My eyes start to water when I take another breath through my nose. Then, having no other choice but to breathe the awful smell in through my mouth, I cover my lips with my hand.

Ugh. Gross.

Paper sticks to the stained floor, and I don’t want to know what the stains are from.

With my pointer finger, I poke at the first stall’s door, and it creeks open. I peek into it and immediately back out. I’m sure my face is green by now. The second one is not as bad, and quickly stepping inside, I relieve my full bladder.

This place is disgusting, and for the first time, I think I can actually convert someone by just telling them how clean our bathrooms are back at the virtuous’ ecocity.

I try to flush the toilet, poking at the lever with one finger, but it only clicks, and on my fourth try, I give up. I pull up the zipper of my jeans, then freeze when someone enters the bathroom.

Do men and women share bathrooms here?

The door to my right squeaks. “Fucking hell,” Chance mutters.

Without thinking, I place my hand on the filthy door to keep it closed. My eyes grow large when a trickle sounds up from the stall on my other side. Slowly I turn my head to the left, unable to believe what I’m hearing.

Embarrassment and the most awkward feeling I’ve ever experienced flood me as life returns to my body, and I dart out of the stall.

Rushing to the sinks, I groan when I see they’re stained brown.

I really hope they’re water stains.

There’s no sign of soap or that there ever was any.

Using two fingers, I open the tap, and water comes out in spurts. I want to be gone before Chance comes out, so I try to wash my hands fast under the meager flow of water. There’s nothing to dry my hands on, so I wipe them on the back of my jeans while rushing toward the door.

“Hold up.”

I cringe, and heat creeps up my neck. I don’t turn around as I listen to Chance wash his hands. It feels like I’m intruding on a way too private moment.

“How’s your head?” he asks.

I’ve forgotten about banging it during all the running, shooting, hugging, and kissing episodes. There’s a dull throbbing, nothing I can’t handle.

“Fine, thank you.”

“I got these from one of the first aid kits. It should help with the headache.” I dare a glance at him from over my shoulder and see he’s holding a small metal tube of painkillers. “That’s if you have one.” He shakes out two into his palm and holds them to me.

Walking closer, I take them with a grateful smile wavering around my lips. “Thank you.” I eye the basin dubiously. I’m not sure if the water is safe to drink.

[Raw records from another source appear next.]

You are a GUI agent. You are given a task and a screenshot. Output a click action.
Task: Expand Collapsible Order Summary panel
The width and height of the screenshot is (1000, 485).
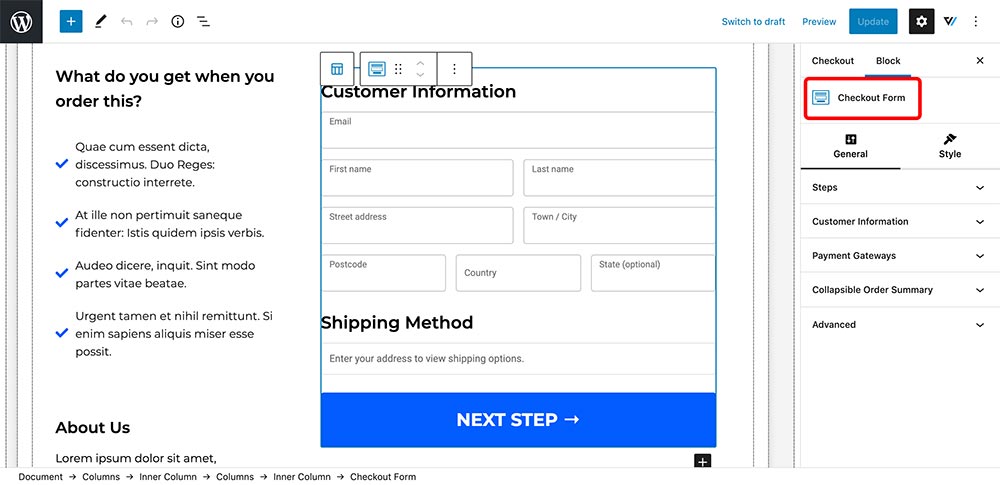(x=900, y=290)
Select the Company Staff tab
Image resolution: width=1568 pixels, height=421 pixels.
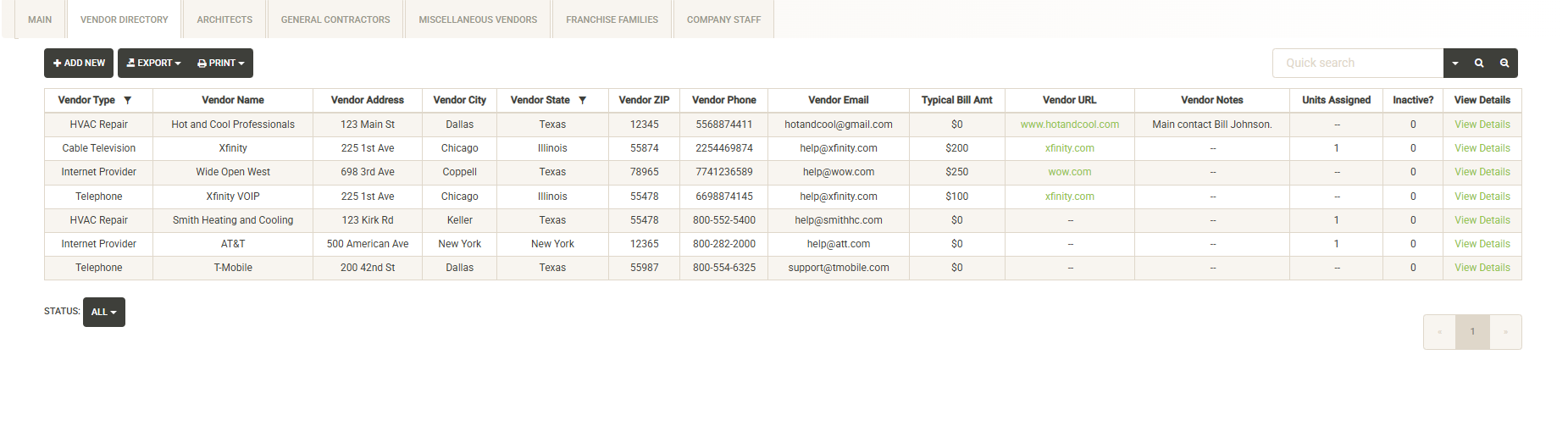723,19
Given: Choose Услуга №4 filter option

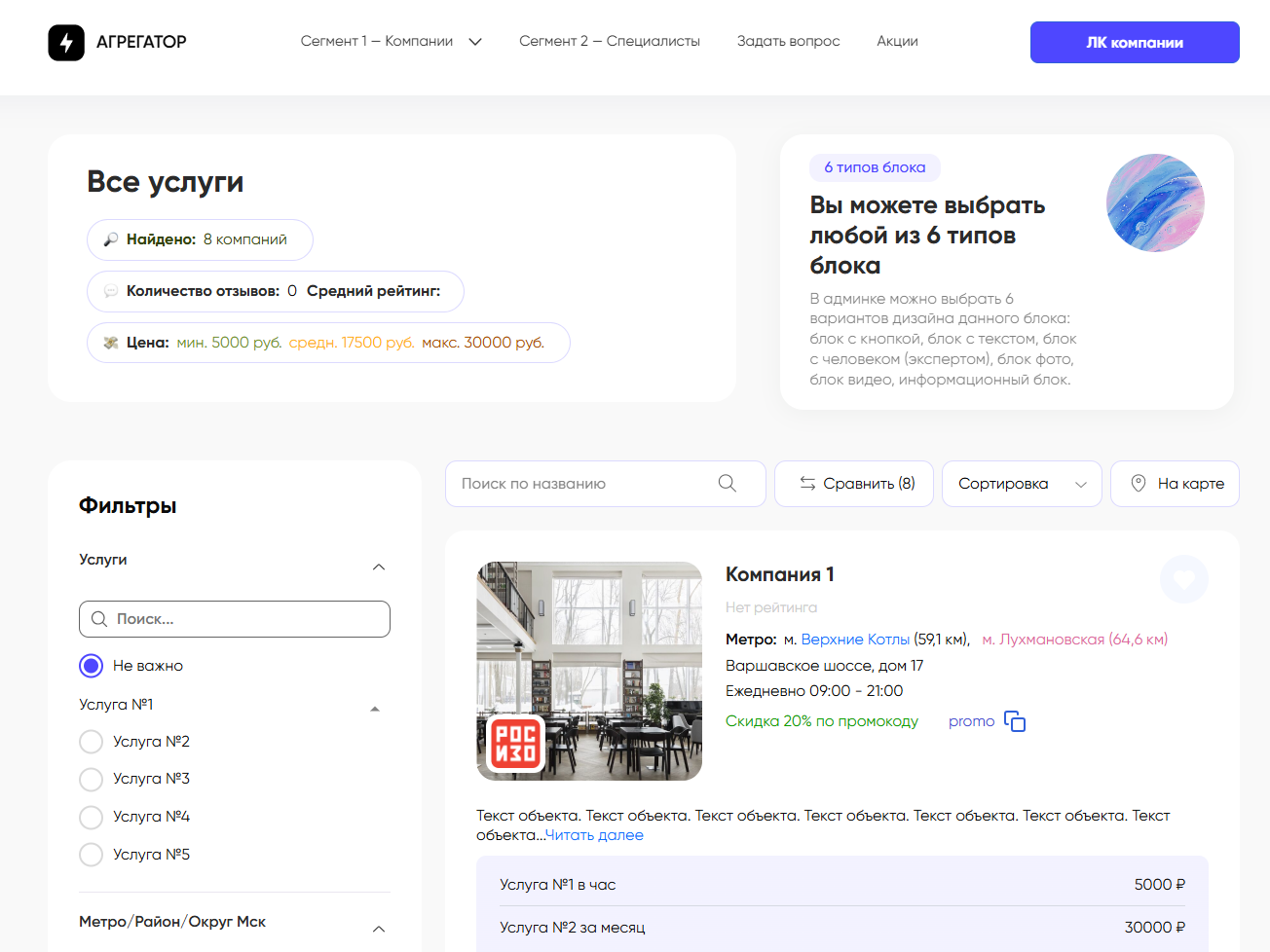Looking at the screenshot, I should pos(92,817).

“Go ahead. It won’t kill you.”

I catch some water in my hand and swallow the tablets down. When I straighten up, Chance reaches for my head. I instantly stiffen, a weird sensation that’s almost like nerves spinning in my stomach.

Chance’s fingers brush over my cheek and jaw, then he murmurs, “Aaron didn’t do too much damage. The bruise should fade quickly. You did a good job at knocking your head, though.”